[Diffuse esophageal leiomyomatosis. Apropos of 5 cases with 2 familial cases].

Diffuse esophageal leiomyomatosis is characterized by diffuse muscular hypertrophy chiefly marked in the lower end of the esophagus looks at a large tumor. It involves the entire length of the esophagus and down to the upper part of the stomach (esogastric leiomyomatosis). Diffuse leiomyomatosis is a extremely rare pathology encountered in children (13 previous report cases) and young adults. Il may be isolated or found in association with other intrathoracic and genital localisations or Alport syndrome (nephropathy, sensorineural deafness, ocular lesions). Extensive leiomyomatosis, engulfing the trachea and stem bronchi, may involve acute respiratory insufficiency. Genital localisations, exclusively in women (clitoral hypertrophy, vulvar leiomyomatosis), in association with esophageal leiomyomatosis, realize the esophago vulvar syndrome.

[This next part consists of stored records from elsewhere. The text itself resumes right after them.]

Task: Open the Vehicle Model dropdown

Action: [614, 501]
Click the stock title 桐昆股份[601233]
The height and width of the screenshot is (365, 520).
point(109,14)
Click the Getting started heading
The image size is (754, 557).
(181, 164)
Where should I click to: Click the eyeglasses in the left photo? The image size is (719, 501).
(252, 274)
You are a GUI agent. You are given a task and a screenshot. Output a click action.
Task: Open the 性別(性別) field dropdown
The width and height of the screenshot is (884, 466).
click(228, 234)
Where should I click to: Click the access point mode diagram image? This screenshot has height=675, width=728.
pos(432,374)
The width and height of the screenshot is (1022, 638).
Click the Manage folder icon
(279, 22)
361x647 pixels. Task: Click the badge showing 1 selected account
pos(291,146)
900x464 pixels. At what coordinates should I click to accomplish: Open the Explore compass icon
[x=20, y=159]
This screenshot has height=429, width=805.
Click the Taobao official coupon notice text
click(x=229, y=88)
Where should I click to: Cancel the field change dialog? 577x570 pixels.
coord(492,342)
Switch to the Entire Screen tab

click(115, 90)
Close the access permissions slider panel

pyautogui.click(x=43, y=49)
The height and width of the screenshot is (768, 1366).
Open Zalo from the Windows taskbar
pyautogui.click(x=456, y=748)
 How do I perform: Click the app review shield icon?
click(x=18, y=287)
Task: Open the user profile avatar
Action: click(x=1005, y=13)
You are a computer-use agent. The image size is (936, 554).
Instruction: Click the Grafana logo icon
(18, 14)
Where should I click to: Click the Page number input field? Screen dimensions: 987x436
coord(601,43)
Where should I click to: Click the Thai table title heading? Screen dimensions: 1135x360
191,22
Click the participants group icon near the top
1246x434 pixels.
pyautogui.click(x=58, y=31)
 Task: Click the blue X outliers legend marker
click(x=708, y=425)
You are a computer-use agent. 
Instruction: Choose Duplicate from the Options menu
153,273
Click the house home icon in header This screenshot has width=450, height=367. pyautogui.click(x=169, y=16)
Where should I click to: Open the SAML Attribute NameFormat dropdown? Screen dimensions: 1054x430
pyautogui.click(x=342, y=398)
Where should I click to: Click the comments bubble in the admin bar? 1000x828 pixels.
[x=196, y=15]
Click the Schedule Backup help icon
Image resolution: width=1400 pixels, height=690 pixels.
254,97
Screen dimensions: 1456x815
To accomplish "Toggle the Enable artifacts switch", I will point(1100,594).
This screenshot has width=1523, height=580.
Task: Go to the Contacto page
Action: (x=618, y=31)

Recently, familial diffuse leiomyomatosis cases were described with, in association, esophageal and extra-esophageal leiomyomatosis and Alport syndrome. The majority of the patients developed esophageal or respiratory symptoms. The radiological appearance is that of a mediastinal tumor or achalasia. CT Scans findings can give evidence diffuse muscular thickening of esophageal wall. Prognosis depends on the associated lesions. In that reports, two young adults (27 and 39 years old) died of inhabitual carcinomas (esophageal and gallbladder carcinoma). The only surgical treatment for symptomatic esogastric leiomyomatosis is subtotal esophagectomy with proximal gastrectomy and esocoloplasty. Myotomy is ineffective (2 cases). Five cases of esophageal leiomyomatosis are described (3 children, 2 young adults). Among these, two are familial leiomyomatosis cases. An esophageal resection was performed in four patients.